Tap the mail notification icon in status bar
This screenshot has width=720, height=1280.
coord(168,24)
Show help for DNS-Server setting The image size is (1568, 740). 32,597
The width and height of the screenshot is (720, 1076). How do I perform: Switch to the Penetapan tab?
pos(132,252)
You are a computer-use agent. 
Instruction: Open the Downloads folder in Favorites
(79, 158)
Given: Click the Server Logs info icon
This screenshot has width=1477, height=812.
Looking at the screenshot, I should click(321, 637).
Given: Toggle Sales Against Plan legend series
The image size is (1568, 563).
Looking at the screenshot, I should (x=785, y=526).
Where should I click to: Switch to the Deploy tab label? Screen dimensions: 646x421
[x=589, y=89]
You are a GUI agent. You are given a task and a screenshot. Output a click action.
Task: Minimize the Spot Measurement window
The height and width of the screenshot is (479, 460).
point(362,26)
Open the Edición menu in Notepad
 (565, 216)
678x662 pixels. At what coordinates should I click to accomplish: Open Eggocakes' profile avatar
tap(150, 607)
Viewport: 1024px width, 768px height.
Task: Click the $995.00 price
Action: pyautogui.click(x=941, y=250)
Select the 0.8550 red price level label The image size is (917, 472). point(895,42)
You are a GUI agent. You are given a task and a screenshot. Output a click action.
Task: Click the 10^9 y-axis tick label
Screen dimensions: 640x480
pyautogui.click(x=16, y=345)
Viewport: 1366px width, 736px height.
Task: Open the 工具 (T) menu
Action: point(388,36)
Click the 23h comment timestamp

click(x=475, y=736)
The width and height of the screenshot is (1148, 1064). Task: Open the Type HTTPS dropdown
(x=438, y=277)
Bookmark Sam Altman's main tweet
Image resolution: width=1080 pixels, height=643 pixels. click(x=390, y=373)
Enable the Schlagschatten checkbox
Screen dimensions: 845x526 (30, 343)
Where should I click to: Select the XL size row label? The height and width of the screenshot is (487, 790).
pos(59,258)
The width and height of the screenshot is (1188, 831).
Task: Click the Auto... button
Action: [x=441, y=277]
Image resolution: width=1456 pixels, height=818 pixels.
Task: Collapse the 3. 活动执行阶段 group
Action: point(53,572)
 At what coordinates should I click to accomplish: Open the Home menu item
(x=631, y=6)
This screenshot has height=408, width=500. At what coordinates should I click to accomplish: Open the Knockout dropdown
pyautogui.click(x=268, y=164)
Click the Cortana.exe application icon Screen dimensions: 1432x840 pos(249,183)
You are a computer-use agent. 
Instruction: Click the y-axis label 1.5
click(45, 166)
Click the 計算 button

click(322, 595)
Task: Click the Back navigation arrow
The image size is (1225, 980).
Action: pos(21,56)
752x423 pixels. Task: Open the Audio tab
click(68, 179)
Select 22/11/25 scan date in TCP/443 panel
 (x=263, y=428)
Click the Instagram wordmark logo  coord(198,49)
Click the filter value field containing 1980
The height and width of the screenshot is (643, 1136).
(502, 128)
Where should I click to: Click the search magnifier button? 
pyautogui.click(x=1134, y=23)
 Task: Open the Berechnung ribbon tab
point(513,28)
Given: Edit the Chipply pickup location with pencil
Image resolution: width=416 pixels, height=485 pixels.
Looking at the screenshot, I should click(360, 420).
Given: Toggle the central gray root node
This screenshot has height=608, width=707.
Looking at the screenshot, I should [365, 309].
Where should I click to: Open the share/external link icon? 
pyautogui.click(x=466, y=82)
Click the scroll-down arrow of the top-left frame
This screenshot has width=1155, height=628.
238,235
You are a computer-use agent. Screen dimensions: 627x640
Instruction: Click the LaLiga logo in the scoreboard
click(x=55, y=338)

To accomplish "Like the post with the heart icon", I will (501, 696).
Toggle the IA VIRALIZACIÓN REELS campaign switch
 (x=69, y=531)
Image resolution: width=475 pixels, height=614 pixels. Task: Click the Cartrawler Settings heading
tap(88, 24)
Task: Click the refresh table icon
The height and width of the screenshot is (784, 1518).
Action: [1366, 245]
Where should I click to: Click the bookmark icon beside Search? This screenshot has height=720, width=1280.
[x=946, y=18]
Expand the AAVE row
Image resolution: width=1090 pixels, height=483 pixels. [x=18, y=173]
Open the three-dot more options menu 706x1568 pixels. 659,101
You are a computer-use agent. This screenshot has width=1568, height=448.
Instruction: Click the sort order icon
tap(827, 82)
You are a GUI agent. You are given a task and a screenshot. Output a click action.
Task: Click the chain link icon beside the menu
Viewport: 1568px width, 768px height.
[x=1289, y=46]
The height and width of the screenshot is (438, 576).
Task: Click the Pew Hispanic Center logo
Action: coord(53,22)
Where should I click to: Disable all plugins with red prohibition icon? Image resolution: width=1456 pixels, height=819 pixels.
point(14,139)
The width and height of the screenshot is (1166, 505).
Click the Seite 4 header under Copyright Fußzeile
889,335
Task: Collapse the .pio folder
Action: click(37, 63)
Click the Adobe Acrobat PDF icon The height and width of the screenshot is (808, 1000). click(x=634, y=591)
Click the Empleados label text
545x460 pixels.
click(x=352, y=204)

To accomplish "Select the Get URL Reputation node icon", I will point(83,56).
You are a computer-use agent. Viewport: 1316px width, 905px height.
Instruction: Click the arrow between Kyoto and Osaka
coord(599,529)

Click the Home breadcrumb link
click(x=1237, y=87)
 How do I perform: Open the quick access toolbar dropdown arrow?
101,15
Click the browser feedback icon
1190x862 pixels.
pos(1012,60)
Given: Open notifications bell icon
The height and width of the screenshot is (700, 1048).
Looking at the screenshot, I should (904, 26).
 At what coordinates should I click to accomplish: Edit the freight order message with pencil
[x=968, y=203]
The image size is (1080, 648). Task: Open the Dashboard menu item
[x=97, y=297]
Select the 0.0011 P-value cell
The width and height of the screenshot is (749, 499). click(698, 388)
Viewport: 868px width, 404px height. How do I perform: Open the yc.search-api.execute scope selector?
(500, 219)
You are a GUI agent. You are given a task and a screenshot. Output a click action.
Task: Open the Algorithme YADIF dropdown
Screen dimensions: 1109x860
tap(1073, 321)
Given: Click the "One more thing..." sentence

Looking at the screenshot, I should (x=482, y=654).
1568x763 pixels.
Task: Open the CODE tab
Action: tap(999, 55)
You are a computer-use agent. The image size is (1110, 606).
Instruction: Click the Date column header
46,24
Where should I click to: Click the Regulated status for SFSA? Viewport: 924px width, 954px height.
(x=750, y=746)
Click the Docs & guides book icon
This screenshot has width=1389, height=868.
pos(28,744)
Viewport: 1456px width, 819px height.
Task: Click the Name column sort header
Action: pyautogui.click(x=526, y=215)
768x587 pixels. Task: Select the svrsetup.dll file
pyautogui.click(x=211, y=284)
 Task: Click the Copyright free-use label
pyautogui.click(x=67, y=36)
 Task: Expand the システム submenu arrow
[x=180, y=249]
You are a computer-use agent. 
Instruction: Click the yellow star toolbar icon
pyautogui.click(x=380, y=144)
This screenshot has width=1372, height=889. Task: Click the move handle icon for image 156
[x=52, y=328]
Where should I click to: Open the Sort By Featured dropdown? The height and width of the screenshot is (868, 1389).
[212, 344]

- [PROBLEM TO WORK ON]: Repeat the material word for word, with no line missing.

- [SOLVED PROBLEM]:
Tap the mail notification icon in status bar
This screenshot has width=720, height=1280.
coord(168,24)
Show help for DNS-Server setting The image size is (1568, 740). 32,597
The width and height of the screenshot is (720, 1076). How do I perform: Switch to the Penetapan tab?
pos(132,252)
You are a computer-use agent. 
Instruction: Open the Downloads folder in Favorites
(79, 158)
Given: Click the Server Logs info icon
This screenshot has width=1477, height=812.
Looking at the screenshot, I should click(321, 637).
Given: Toggle Sales Against Plan legend series
The image size is (1568, 563).
Looking at the screenshot, I should (x=785, y=526).
Where should I click to: Switch to the Deploy tab label? Screen dimensions: 646x421
[x=589, y=89]
You are a GUI agent. You are given a task and a screenshot. Output a click action.
Task: Minimize the Spot Measurement window
The height and width of the screenshot is (479, 460).
point(362,26)
Open the Edición menu in Notepad
 (565, 216)
678x662 pixels. At what coordinates should I click to accomplish: Open Eggocakes' profile avatar
tap(150, 607)
Viewport: 1024px width, 768px height.
Task: Click the $995.00 price
Action: pyautogui.click(x=941, y=250)
Select the 0.8550 red price level label The image size is (917, 472). point(895,42)
You are a GUI agent. You are given a task and a screenshot. Output a click action.
Task: Click the 10^9 y-axis tick label
Screen dimensions: 640x480
pyautogui.click(x=16, y=345)
Viewport: 1366px width, 736px height.
Task: Open the 工具 (T) menu
Action: point(388,36)
Click the 23h comment timestamp

click(x=475, y=736)
The width and height of the screenshot is (1148, 1064). Task: Open the Type HTTPS dropdown
(x=438, y=277)
Bookmark Sam Altman's main tweet
Image resolution: width=1080 pixels, height=643 pixels. click(x=390, y=373)
Enable the Schlagschatten checkbox
Screen dimensions: 845x526 (30, 343)
Where should I click to: Select the XL size row label? The height and width of the screenshot is (487, 790).
pos(59,258)
The width and height of the screenshot is (1188, 831).
Task: Click the Auto... button
Action: [x=441, y=277]
Image resolution: width=1456 pixels, height=818 pixels.
Task: Collapse the 3. 活动执行阶段 group
Action: point(53,572)
 At what coordinates should I click to accomplish: Open the Home menu item
(x=631, y=6)
This screenshot has height=408, width=500. At what coordinates should I click to accomplish: Open the Knockout dropdown
pyautogui.click(x=268, y=164)
Click the Cortana.exe application icon Screen dimensions: 1432x840 pos(249,183)
You are a computer-use agent. 
Instruction: Click the y-axis label 1.5
click(45, 166)
Click the 計算 button

click(322, 595)
Task: Click the Back navigation arrow
The image size is (1225, 980).
Action: pos(21,56)
752x423 pixels. Task: Open the Audio tab
click(68, 179)
Select 22/11/25 scan date in TCP/443 panel
 (x=263, y=428)
Click the Instagram wordmark logo  coord(198,49)
Click the filter value field containing 1980
The height and width of the screenshot is (643, 1136).
(502, 128)
Where should I click to: Click the search magnifier button? 
pyautogui.click(x=1134, y=23)
 Task: Open the Berechnung ribbon tab
point(513,28)
Given: Edit the Chipply pickup location with pencil
Image resolution: width=416 pixels, height=485 pixels.
Looking at the screenshot, I should click(360, 420).
Given: Toggle the central gray root node
This screenshot has height=608, width=707.
Looking at the screenshot, I should [365, 309].
Where should I click to: Open the share/external link icon? 
pyautogui.click(x=466, y=82)
Click the scroll-down arrow of the top-left frame
This screenshot has width=1155, height=628.
238,235
You are a computer-use agent. Screen dimensions: 627x640
Instruction: Click the LaLiga logo in the scoreboard
click(x=55, y=338)

To accomplish "Like the post with the heart icon", I will (501, 696).
Toggle the IA VIRALIZACIÓN REELS campaign switch
 (x=69, y=531)
Image resolution: width=475 pixels, height=614 pixels. Task: Click the Cartrawler Settings heading
tap(88, 24)
Task: Click the refresh table icon
The height and width of the screenshot is (784, 1518).
Action: [1366, 245]
Where should I click to: Click the bookmark icon beside Search? This screenshot has height=720, width=1280.
[x=946, y=18]
Expand the AAVE row
Image resolution: width=1090 pixels, height=483 pixels. [x=18, y=173]
Open the three-dot more options menu 706x1568 pixels. 659,101
You are a computer-use agent. This screenshot has width=1568, height=448.
Instruction: Click the sort order icon
tap(827, 82)
You are a GUI agent. You are given a task and a screenshot. Output a click action.
Task: Click the chain link icon beside the menu
Viewport: 1568px width, 768px height.
[x=1289, y=46]
The height and width of the screenshot is (438, 576).
Task: Click the Pew Hispanic Center logo
Action: coord(53,22)
Where should I click to: Disable all plugins with red prohibition icon? Image resolution: width=1456 pixels, height=819 pixels.
point(14,139)
The width and height of the screenshot is (1166, 505).
Click the Seite 4 header under Copyright Fußzeile
889,335
Task: Collapse the .pio folder
Action: click(37, 63)
Click the Adobe Acrobat PDF icon The height and width of the screenshot is (808, 1000). click(x=634, y=591)
Click the Empleados label text
545x460 pixels.
click(x=352, y=204)

To accomplish "Select the Get URL Reputation node icon", I will point(83,56).
You are a computer-use agent. Viewport: 1316px width, 905px height.
Instruction: Click the arrow between Kyoto and Osaka
coord(599,529)

Click the Home breadcrumb link
click(x=1237, y=87)
 How do I perform: Open the quick access toolbar dropdown arrow?
101,15
Click the browser feedback icon
1190x862 pixels.
pos(1012,60)
Given: Open notifications bell icon
The height and width of the screenshot is (700, 1048).
Looking at the screenshot, I should (904, 26).
 At what coordinates should I click to accomplish: Edit the freight order message with pencil
[x=968, y=203]
The image size is (1080, 648). Task: Open the Dashboard menu item
[x=97, y=297]
Select the 0.0011 P-value cell
The width and height of the screenshot is (749, 499). click(698, 388)
Viewport: 868px width, 404px height. How do I perform: Open the yc.search-api.execute scope selector?
(500, 219)
You are a GUI agent. You are given a task and a screenshot. Output a click action.
Task: Open the Algorithme YADIF dropdown
Screen dimensions: 1109x860
tap(1073, 321)
Given: Click the "One more thing..." sentence

Looking at the screenshot, I should (x=482, y=654).
1568x763 pixels.
Task: Open the CODE tab
Action: tap(999, 55)
You are a computer-use agent. The image size is (1110, 606).
Instruction: Click the Date column header
46,24
Where should I click to: Click the Regulated status for SFSA? Viewport: 924px width, 954px height.
(x=750, y=746)
Click the Docs & guides book icon
This screenshot has width=1389, height=868.
pos(28,744)
Viewport: 1456px width, 819px height.
Task: Click the Name column sort header
Action: pyautogui.click(x=526, y=215)
768x587 pixels. Task: Select the svrsetup.dll file
pyautogui.click(x=211, y=284)
 Task: Click the Copyright free-use label
pyautogui.click(x=67, y=36)
 Task: Expand the システム submenu arrow
[x=180, y=249]
You are a computer-use agent. 
Instruction: Click the yellow star toolbar icon
pyautogui.click(x=380, y=144)
This screenshot has width=1372, height=889. Task: Click the move handle icon for image 156
[x=52, y=328]
Where should I click to: Open the Sort By Featured dropdown? The height and width of the screenshot is (868, 1389).
[212, 344]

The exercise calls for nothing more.